I’ve been enjoying my new tenure as a research fellow, for the next six months, at the Centre for Co-operative and Community-Based Economy (formerly, the B.C. Institute of Co-operative Studies). Every Friday, at 10 am, the staff, my fellow fellows and anyone else interested in what goes on here gathers for tea and conversation. (If you’re on campus, you ought to come by!) On a recent Friday, talk turned to the intriguing results of the socio-economic experimental “game” called “Ultimatum”.

In Ultimatum, two players must decide how to divide a sum of money (say, $100). The first person makes an offer; the second person can either accept or reject that offer, but if he or she rejects it, both players get nothing. It’s a one-offer deal. There is no negotiating.

The rational response of Player #2 should be to take whatever is offered by Player #1—it’s better than squat. However, in practice, many players will reject offers of 30% or less. Why they would take nothing rather than a little is one question. Why Player #1 is such a Scrooge is another—although, at least in pure economic science, players are acting “rationally” (i.e., in their own best interests) if they low-ball their compatriot, who has little leverage beyond accepting or rejecting the offer. Further studies have shown variations based on culture and gender: women behave more cooperatively, apparently, and are more likely to propose an even split.

Later, I came across a brief article in the New York Times Magazine annual Ideas issue that described a “drunken Ultimatum” experiment, in which imbibers at a bar were asked to play. They were even less likely to take anything less than a 50:50 split, suggesting that short-term revenge (or a sense of injustice) rather than long-term strategizing was behind this seemingly irrational behaviour.

Of course, after learning about Ultimatum, I immediately wondered: W.W.K.D.? What would a kibbutznik do?

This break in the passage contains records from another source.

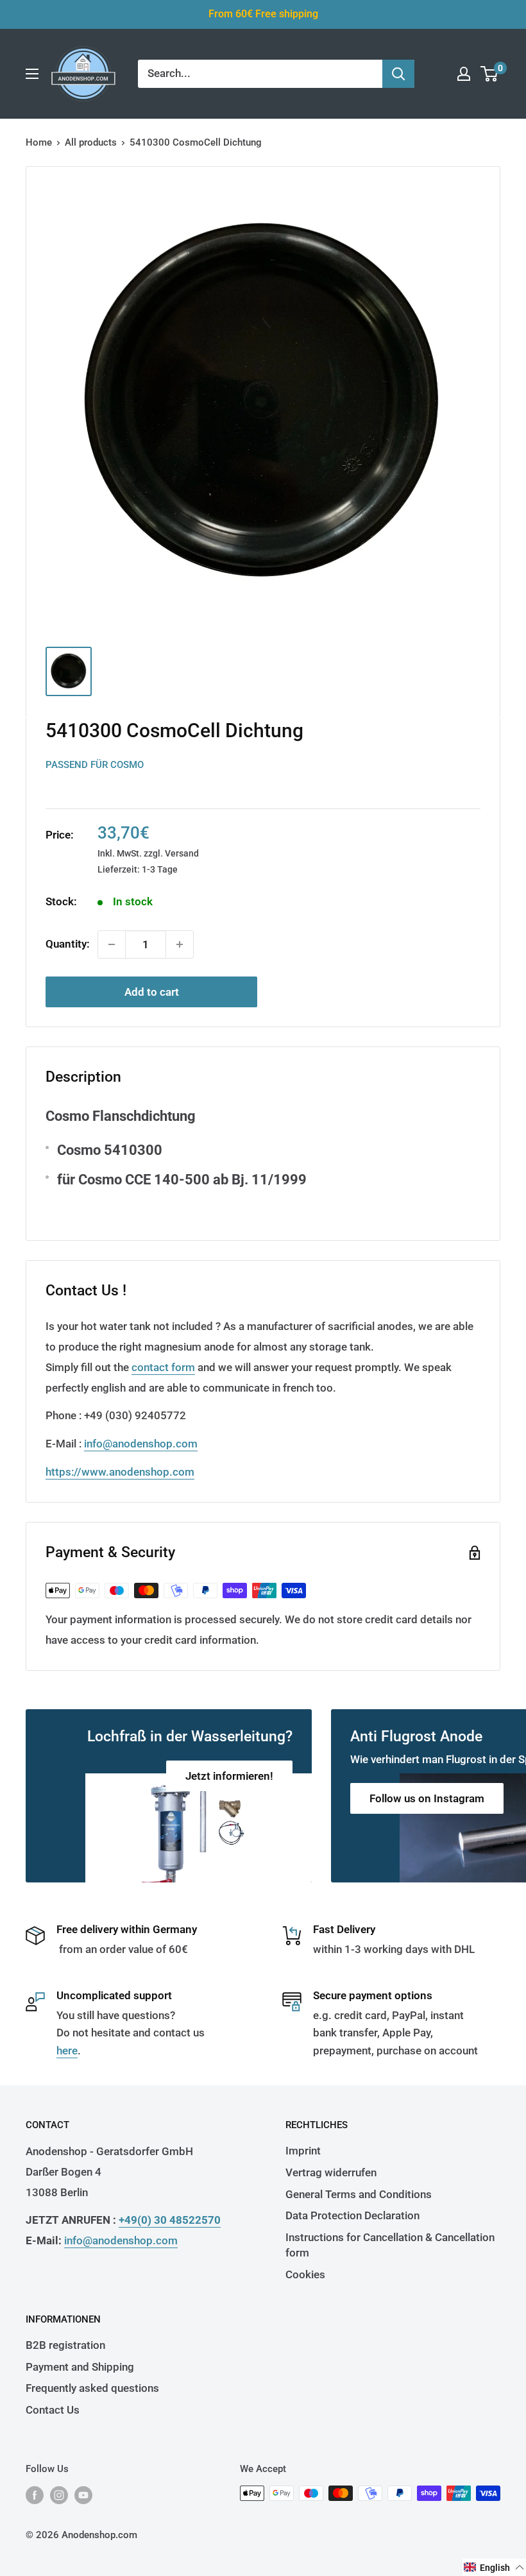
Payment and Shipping (80, 2366)
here (67, 2050)
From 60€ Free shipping (263, 14)
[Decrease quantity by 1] (111, 944)
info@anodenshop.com (141, 1443)
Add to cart (151, 991)
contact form (163, 1367)
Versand (182, 853)
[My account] (463, 74)
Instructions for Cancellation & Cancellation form (390, 2245)
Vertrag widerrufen (331, 2172)
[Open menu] (32, 74)
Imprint (303, 2150)
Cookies (305, 2274)
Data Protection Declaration (352, 2215)
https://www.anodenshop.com (120, 1471)
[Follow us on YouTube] (83, 2495)
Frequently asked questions (92, 2388)
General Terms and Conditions (358, 2194)
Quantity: (68, 943)
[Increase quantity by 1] (179, 944)
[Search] (398, 74)
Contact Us (53, 2409)
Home (39, 142)
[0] (490, 73)
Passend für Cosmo (95, 765)
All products (91, 142)
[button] (494, 2567)
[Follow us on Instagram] (59, 2495)
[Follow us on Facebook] (35, 2495)
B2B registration (65, 2345)
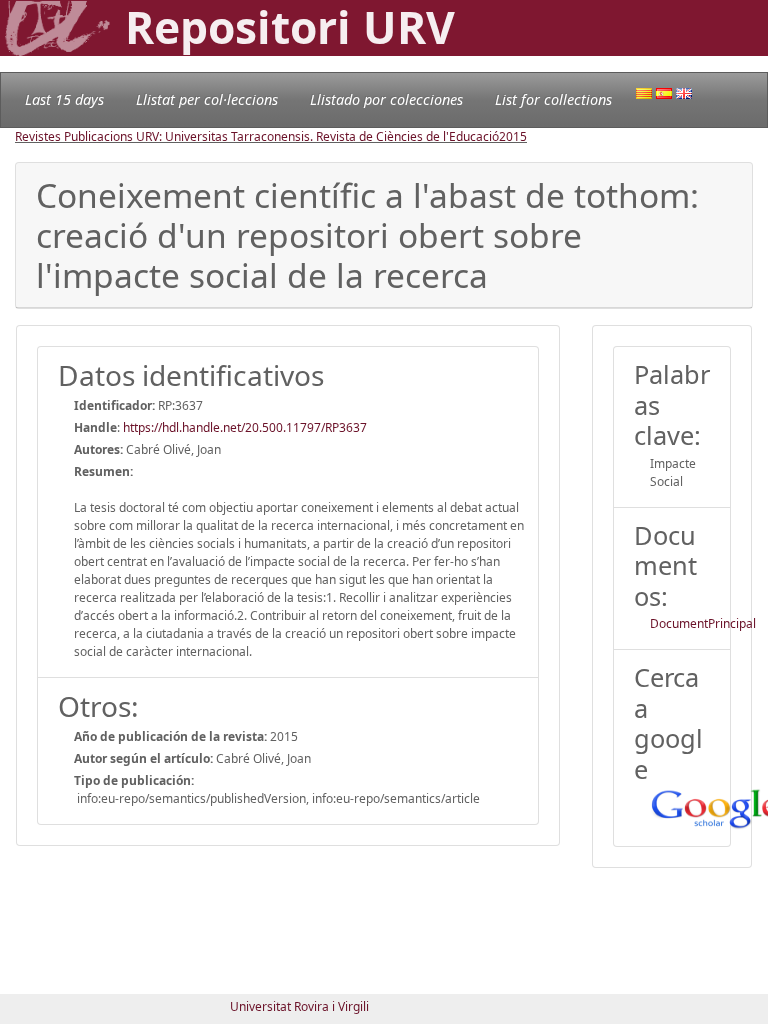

I wasn’t surprised to learn that someone had already answered this question. Because of its unique communal set-up and voluntary membership, the kibbutz is one of the most intensely studied communities in the world, generating thousands of academic studies over the years. (I can only imagine what it must be like to be kibbutz-born identical twins, one raised there and one raised elsewhere—you’d be the ideal choice for every social science, nature-vs.-nurture experiment on the planet!)

While they didn’t use Ultimatum, Bradley Ruffle and Richard Sosis deployed a similar experiment to compare the level of co-operation of kibbutzniks (taken from relatively well-off, still-traditional kibbutzim) between fellow (but anonymous) kibbutz members versus “outsiders” (i.e., likely townsfolk). To simplify, the two players were told that an envelope held 100 shekels and they could take as much or as little as they wanted, but so could the other mystery player. If what the two players took totalled more than 100, then they would receive nothing. If it totalled less than 100, then what remained was multiplied by 1.5 and divided equally between the two players, plus they could keep whatever they had removed originally. The idea is to distinguish motives for individual gain (i.e., taking a lot and hoping your opponent takes a little) from those of collective gain (i.e., taking nothing or a little, knowing that what remains will be redistributed fairly with dividends).

The 2006 paper documents some surprising results. When faced off against another (unknown) kibbutz member, kibbutz subjects showed a willingness to behave cooperatively and only take a little from the envelope. When matched with an “outsider”, they behaved exactly as other subjects in the control group of non-kibbutzniks and were tempted to take more from the envelope. (Sociologists describe this as an example of “in-group bias”.) Equally intriguing, the longer that someone had lived at a kibbutz—i.e., if they were a born and raised kibbutznik versus a new member—the more likely they were to behave less rather than more cooperatively. New members—at least those who choose to join the still-traditional kibbutzim (the experiment was done in 2000, before the acceleration of privatization)—tend to be more ideological in their communalism than existing kibbutzniks.

As the co-authors write in their conclusion:

Despite the promise of a universally cooperative group, kibbutz members cooperate more with members of their own kibbutz than with city residents. What is more, when paired with one another, kibbutz members and city residents exhibit identical levels of cooperation. In this sense, kibbutz members may be said to be conditionally cooperative individuals. Our findings attest to the strength of the psychological foundations of in-group-out-group biases, in spite of a society’s efforts to train its members otherwise. Even members of this once idyllic, voluntary, cooperative community do not treat all individuals alike. Instead, they appear to form expectations concerning others’ degree of cooperation and reciprocate in kind.